Beaucoup de variétés existent dans nos îles et portent des noms fort imagés. Jugez-en vousmêmes : « Piment bonda-à-man-Jacques », « Piment cabresse », « Piment Caraïbe, « Piment cerise », « Piment enragé », « Piment zozio » (oiseau), « Piment z'indien », etc.

Précisons que presque toutes les formes de Piments appartiennent à deux espèces
Capsicum frutescens L. : Fruits petits, allongés ou ronds, dressés (type « Piment-z'oiseau »).
Capsicum sinense Jacques : longtemps confondu avec le précédent, à fruits plus gros, de type « lanterne », penchés ou pendants.

Les Piments sont connus depuis fort longtemps en Martinique. Les Caraïbes et les premiers colons Français en faisaient une forte consommation : « Le Piment, poivre d'Inde, ou Poivre du Brésil, que les arboristes nomment Capsicum, a été de tout temps la principale épicerie, tant des sauvages (Caraïbes) que des habitants Français. » (R.P. Du Tertre).
Les Caraïbes, paraît-il, en mettaient à pleines poignées dans toutes leurs sauces, au point qu'il était très difficile pour le colon de l'époque de goûter à leur cuisine.

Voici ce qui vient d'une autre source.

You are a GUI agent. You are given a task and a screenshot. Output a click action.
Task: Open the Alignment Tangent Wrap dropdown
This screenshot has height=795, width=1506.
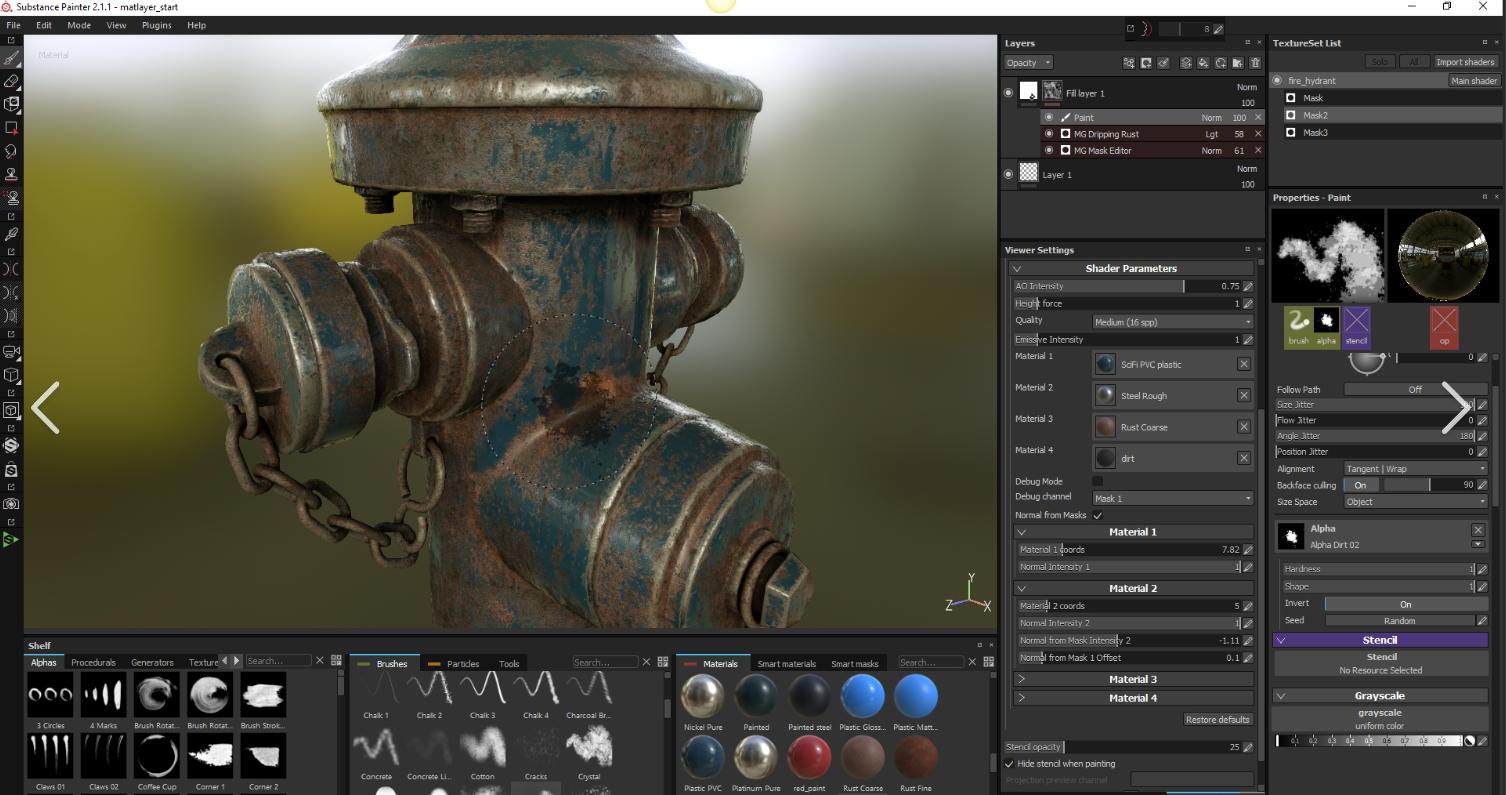(x=1414, y=469)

Ils utilisaient aussi le Piment pour guérir la fièvre et cela d'une façon originale : « Ils prennent du petit piment rond, qui est le plus fort et le plus brûlant de tous, et après en avoir frotté un filet, ils ouvrent par force avec les doigts les yeux du malade, et lui passent plusieurs fois ce filet sur la prunelle des yeux... » (R.P. Du Tertre).

Nous ne savons pas l'efficacité de ce traitement, mais la douleur était certainement si vive que le malade devait oublier sa fièvre !
Aujourd'hui, le Piment n'est plus utilisé contre la fièvre, mais c'est certainement l'épice la plus employée en Martinique. On le met dans toutes les sauces, auxquelles il donne beaucoup de goût. Certains pensent qu'il excite l'appétit.

Les Piments, séchés et moulus, donnent le poivre de Cayenne ; séchés au soleil et au four, ils sont les chillies qui font l'objet d'une fabrication importante au Japon et dans certaines Antilles anglaises.